The worker, who is unnamed in the press release dated December 22, had asked the hospital—Children's Healthcare of Atlanta, Inc. (CHOA)—in 2019 to be exempted from the facility's flu vaccination requirements based on "sincerely held religious beliefs," something which the hospital allows in its procedures.

Despite the fact that the hospital had already granted the same employee a religious exemption in 2017 and 2018, the following year CHOA denied his request and fired him. This happened despite the employee being a maintenance worker and having little interaction with the public or members of staff, according to the EEOC.

The former employee then filed a religious discrimination lawsuit against the CHOA thriough the federal agency in the U.S. District Court for the Northern District of Georgia, Atlanta Division, which eventually ruled in his favor.

The EEOC said that the reported conduct of the pediatric hospital "violated Title VII of the Civil Rights Act of 1964, which prohibits firing an employee because of their religion and requires that employers reasonably accommodate the sincerely held religious beliefs of their employees."

The lawsuit will also change the way the hospital considers flu shot exemptions.
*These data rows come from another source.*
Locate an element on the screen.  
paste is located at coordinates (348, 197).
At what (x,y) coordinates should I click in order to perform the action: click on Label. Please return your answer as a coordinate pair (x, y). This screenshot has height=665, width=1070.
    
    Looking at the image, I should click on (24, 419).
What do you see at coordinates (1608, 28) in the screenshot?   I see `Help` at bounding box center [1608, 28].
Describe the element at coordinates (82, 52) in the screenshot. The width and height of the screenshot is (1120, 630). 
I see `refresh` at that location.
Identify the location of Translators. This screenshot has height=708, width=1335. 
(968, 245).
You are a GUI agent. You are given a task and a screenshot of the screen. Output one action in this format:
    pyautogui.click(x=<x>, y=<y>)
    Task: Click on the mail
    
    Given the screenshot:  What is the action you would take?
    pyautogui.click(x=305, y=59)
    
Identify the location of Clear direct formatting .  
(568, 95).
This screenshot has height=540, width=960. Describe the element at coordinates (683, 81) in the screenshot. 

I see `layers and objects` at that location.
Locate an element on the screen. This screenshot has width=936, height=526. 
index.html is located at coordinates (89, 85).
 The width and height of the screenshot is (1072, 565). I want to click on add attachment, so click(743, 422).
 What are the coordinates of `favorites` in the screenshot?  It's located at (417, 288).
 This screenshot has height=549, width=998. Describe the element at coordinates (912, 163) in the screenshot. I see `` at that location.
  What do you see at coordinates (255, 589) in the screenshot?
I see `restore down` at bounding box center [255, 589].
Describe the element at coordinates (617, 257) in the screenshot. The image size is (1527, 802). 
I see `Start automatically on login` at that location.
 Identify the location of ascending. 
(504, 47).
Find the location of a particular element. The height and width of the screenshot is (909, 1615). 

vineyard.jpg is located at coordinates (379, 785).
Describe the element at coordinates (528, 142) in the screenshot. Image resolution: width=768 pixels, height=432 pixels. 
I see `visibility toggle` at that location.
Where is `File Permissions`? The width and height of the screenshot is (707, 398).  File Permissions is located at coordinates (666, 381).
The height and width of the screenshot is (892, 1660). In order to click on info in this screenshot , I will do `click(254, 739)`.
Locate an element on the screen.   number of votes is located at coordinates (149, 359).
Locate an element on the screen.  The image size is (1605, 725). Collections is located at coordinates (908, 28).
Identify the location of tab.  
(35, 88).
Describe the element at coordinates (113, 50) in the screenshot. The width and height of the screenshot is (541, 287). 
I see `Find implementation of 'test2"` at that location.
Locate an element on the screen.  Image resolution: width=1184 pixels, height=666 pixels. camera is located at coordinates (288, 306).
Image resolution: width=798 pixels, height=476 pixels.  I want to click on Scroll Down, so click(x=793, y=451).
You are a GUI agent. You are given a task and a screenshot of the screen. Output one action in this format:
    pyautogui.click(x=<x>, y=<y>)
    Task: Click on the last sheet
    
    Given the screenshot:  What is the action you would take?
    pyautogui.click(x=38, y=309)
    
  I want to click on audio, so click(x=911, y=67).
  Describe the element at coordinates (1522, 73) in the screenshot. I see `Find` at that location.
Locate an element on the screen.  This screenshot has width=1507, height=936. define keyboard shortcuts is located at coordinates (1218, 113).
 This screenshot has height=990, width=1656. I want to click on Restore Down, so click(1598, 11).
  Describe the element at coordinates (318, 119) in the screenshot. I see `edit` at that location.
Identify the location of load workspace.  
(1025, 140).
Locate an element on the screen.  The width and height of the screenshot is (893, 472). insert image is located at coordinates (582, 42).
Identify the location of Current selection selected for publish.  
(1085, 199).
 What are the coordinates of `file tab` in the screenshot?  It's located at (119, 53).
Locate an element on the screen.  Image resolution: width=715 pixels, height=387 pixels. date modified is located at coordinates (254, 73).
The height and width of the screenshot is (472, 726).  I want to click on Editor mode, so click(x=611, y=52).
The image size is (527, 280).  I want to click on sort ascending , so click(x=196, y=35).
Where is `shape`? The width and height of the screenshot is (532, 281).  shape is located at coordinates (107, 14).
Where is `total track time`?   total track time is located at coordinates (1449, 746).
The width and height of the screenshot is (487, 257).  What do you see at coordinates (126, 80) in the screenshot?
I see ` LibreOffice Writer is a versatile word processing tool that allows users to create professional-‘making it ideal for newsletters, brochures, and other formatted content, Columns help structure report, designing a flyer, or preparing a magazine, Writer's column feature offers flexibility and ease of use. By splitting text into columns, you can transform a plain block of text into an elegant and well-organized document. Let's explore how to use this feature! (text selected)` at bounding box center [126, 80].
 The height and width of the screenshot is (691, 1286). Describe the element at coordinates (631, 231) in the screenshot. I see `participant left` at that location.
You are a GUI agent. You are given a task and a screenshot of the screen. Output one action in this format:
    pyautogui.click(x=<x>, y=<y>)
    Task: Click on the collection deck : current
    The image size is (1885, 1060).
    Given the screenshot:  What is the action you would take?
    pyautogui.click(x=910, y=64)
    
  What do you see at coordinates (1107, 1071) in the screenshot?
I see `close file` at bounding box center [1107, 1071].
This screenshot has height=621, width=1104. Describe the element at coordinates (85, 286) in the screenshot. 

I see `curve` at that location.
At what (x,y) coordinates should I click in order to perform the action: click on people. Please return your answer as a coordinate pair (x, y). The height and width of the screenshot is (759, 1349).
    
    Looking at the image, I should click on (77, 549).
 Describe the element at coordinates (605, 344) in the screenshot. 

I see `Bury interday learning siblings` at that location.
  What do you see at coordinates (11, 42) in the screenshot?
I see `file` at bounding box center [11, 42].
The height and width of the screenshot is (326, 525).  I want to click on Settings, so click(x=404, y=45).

According to the EEOC, CHOA will have to "pre­sume the exemption eligibility of employees with remote workstations or who otherwise work away from the presence of other employees or patients, and to protect the ability of such employees to seek alternative positions within CHOA if their religious exemption request is denied."

The ruling also requires CHOA to train "relevant employees" on religious accommodation rights under Title VII.

Vaccine mandates are common for health workers, as they are considered to have an obligation towards their patients' safety. But mandatory vaccines have recently become a particularly contentious issue, especially after the COVID-19 emergency.

"It is the responsibility of an employer to accommodate its employees' sincerely held religious beliefs," said Marcus G. Keegan, the regional attorney for the EEOC's Atlanta District Office, in a written statement.

"Unless doing so would require more than a minimal cost, an employer may not deny requested religious accommodations, let alone revoke those previously granted without issue. The EEOC is pleased that the employee has been compensated and that CHOA has agreed to take steps to ensure that it meets its obligation to evaluate religious accommodation requests in a manner consistent with federal law."